Kaynak Metin

Birçok âkil insan “Ülkenin çivisi çıktı! Bütün bunlar, Sayın Erdoğan’ın, kendisini 3 defa yenen rakibini tasfiye operasyonlarıdır!” diyor.

Ülkede büyük bir çoğunluğun da bu fikirde olduğu anlaşılıyor.

Öyle inanılmaz olaylar yaşıyoruz ki, ister istemez “Bu kadar da olmaz ki!” diyoruz.

Önce “Ahmak” davasından 2 yıl 7 ay hapse mahkûm edildi ve siyasi yasak getirildi.

Yetmedi, 30 yıllık diploma iptal edildi.

Yetmedi, yolsuzluk ve hakaret davaları açıldı.

Yetmedi, terörle iltisakı (ilişkisi, bağlantısı) olduğu suçlamaları yapıldı.

Hani “Pişmiş tavuğun başına gelmemiştir” diye bir deyim var ya... Sanki tam da İmamoğlu için söylenmiş bir söz gibi bu deyim.

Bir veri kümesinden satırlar
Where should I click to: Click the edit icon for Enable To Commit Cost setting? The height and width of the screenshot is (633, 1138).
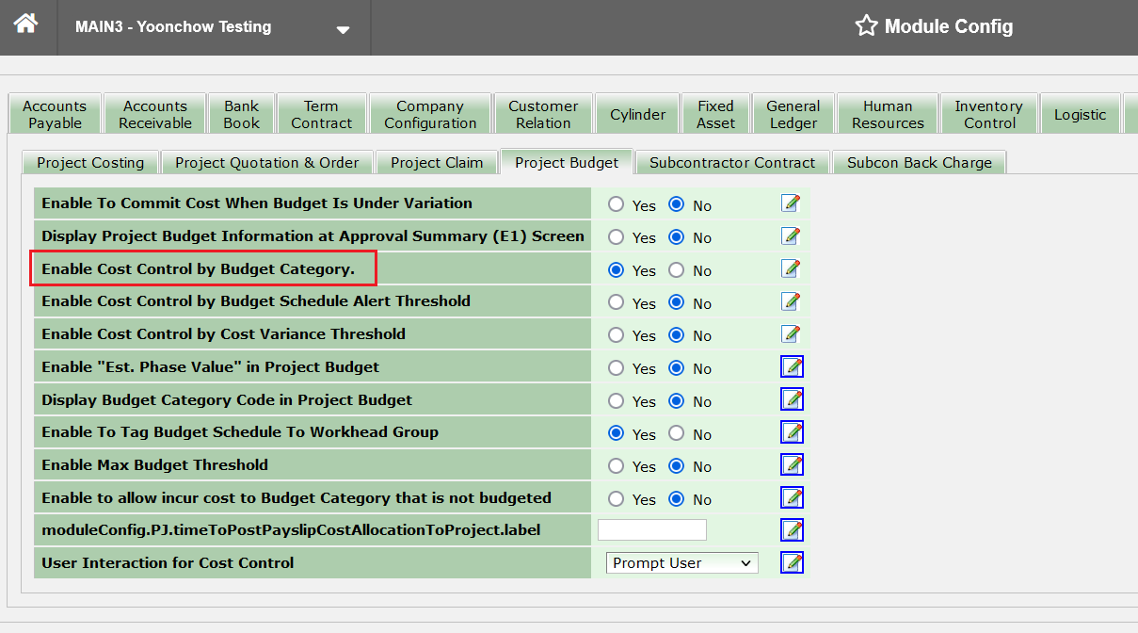[791, 203]
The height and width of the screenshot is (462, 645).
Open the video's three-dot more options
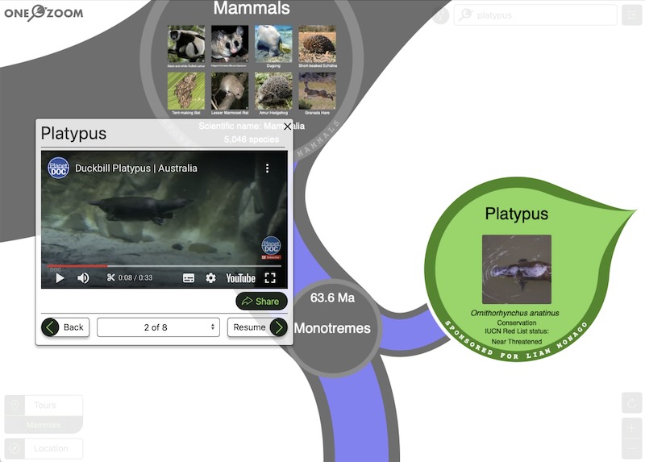pos(268,169)
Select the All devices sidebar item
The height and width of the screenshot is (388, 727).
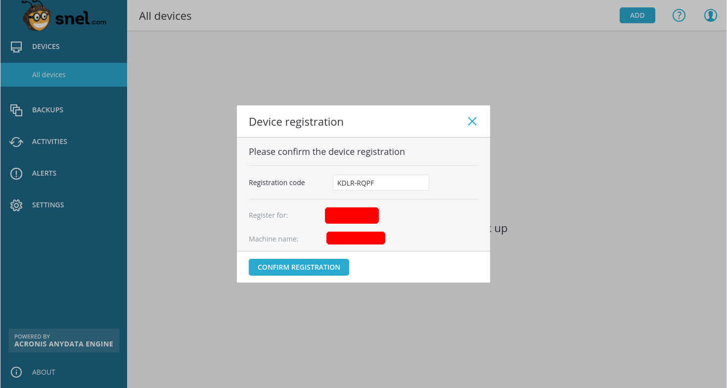[49, 75]
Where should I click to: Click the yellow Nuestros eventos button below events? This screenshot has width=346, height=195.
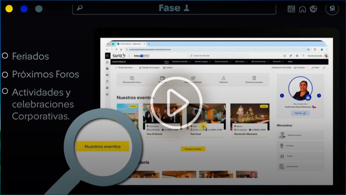click(x=193, y=149)
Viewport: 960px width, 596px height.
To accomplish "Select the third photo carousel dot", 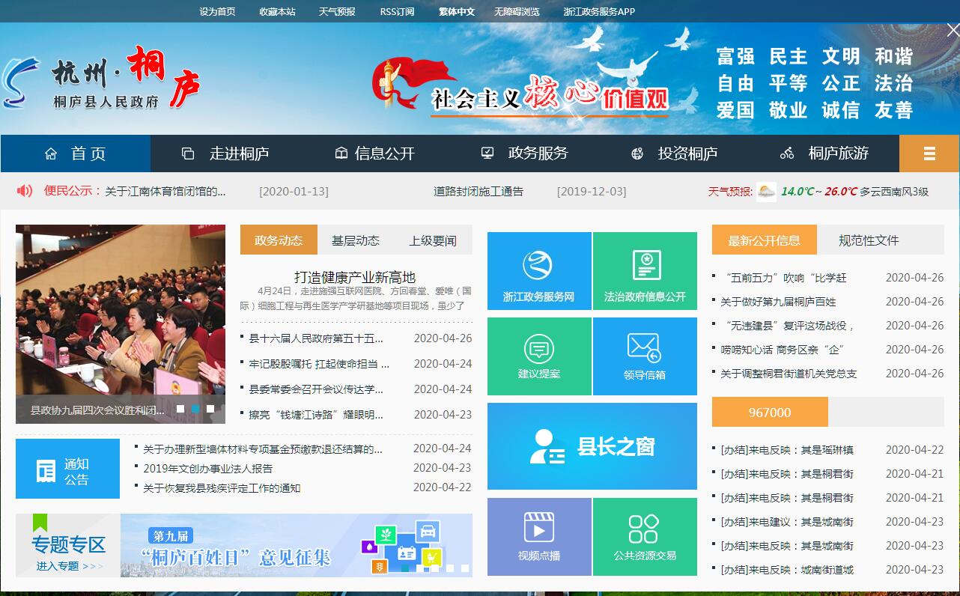I will pos(210,409).
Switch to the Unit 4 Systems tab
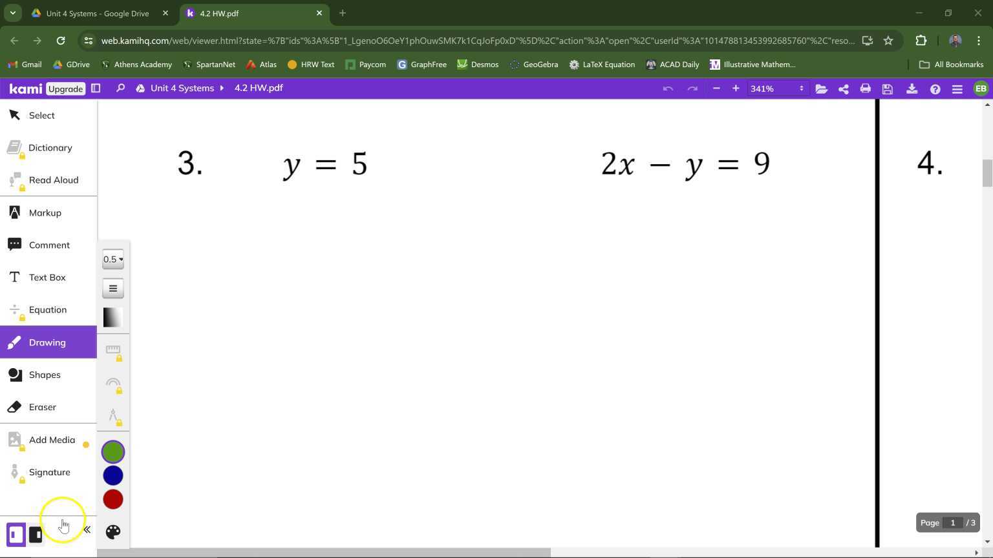 click(97, 13)
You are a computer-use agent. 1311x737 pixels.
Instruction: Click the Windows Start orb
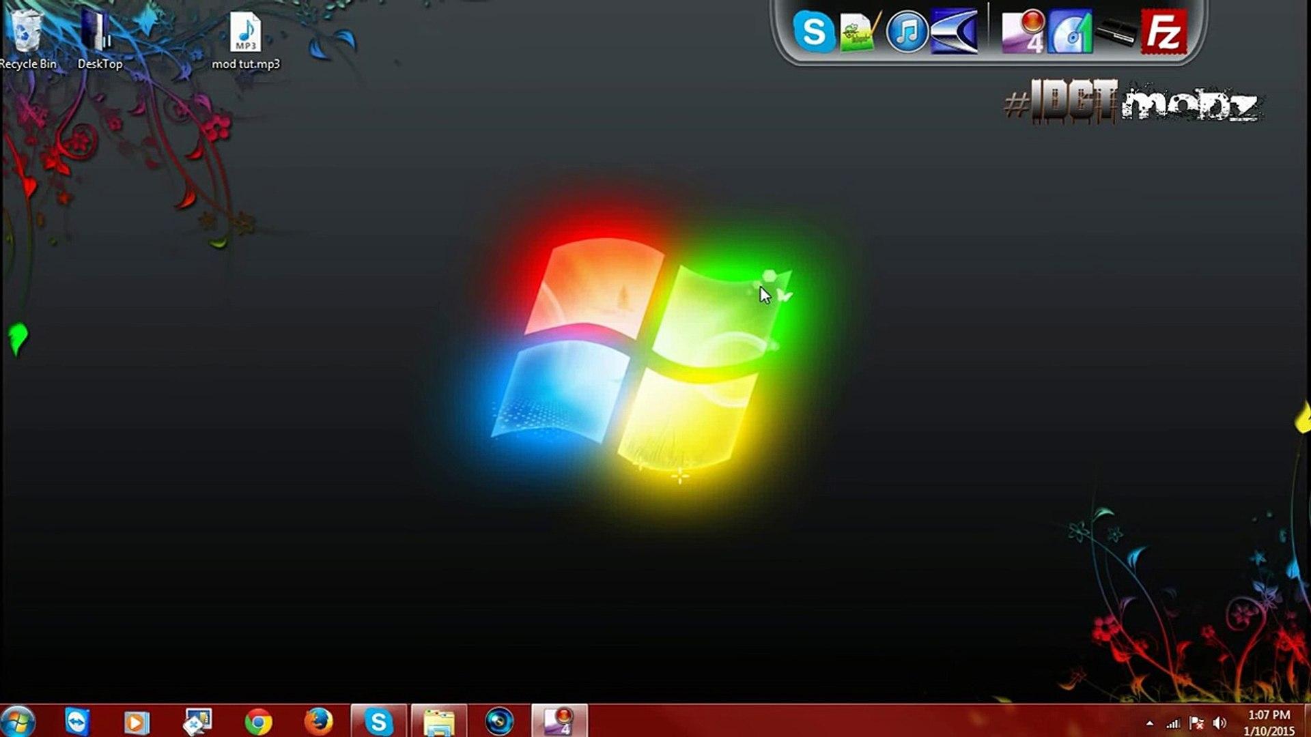click(18, 722)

Yapılacaklar
1 - Aşağıdaki ifadelerin İmamoğlu hakkındaki metinle uyuşup uyuşmadığını belirtin. Her biri için evet ya da hayır deyin ve karar veren sözleri metinden birebir alıntılayın.
(a) Metne göre "Ahmak" davasında 2 yıl 7 ay hapis cezası verildi.
(b) Metne göre iptal edilen diploma 20 yıllıktı.
(c) Metne göre terörle iltisak suçlamaları yapıldı.
2 - Kayıtlarda "You are a computer-use" ifadesini içeren satırdan başlayıp kayıtların sonuna kadar giden satırları, istekler dahil, lütfen yeniden yazın. Bu satırlar yalnızca yanıtlardaki koordinatlar yeniden ölçeklenmiş olarak yazılmalı: her koordinat 1,65 ile çarpılıp tam sayıya yuvarlanmalı, buçuklar yukarı yuvarlanmalı, resimler ise yanıta alınmamalı.

Görev Yanıtları
1 -
(a) Evet: "Önce “Ahmak” davasından 2 yıl 7 ay hapse mahkûm edildi ve siyasi yasak getirildi."
(b) Hayır: "Yetmedi, 30 yıllık diploma iptal edildi."
(c) Evet: "Yetmedi, terörle iltisakı (ilişkisi, bağlantısı) olduğu suçlamaları yapıldı."

2 -
You are a computer-use agent. 1311x737 pixels.
Instruction: Click the Windows Start orb
click(30, 1191)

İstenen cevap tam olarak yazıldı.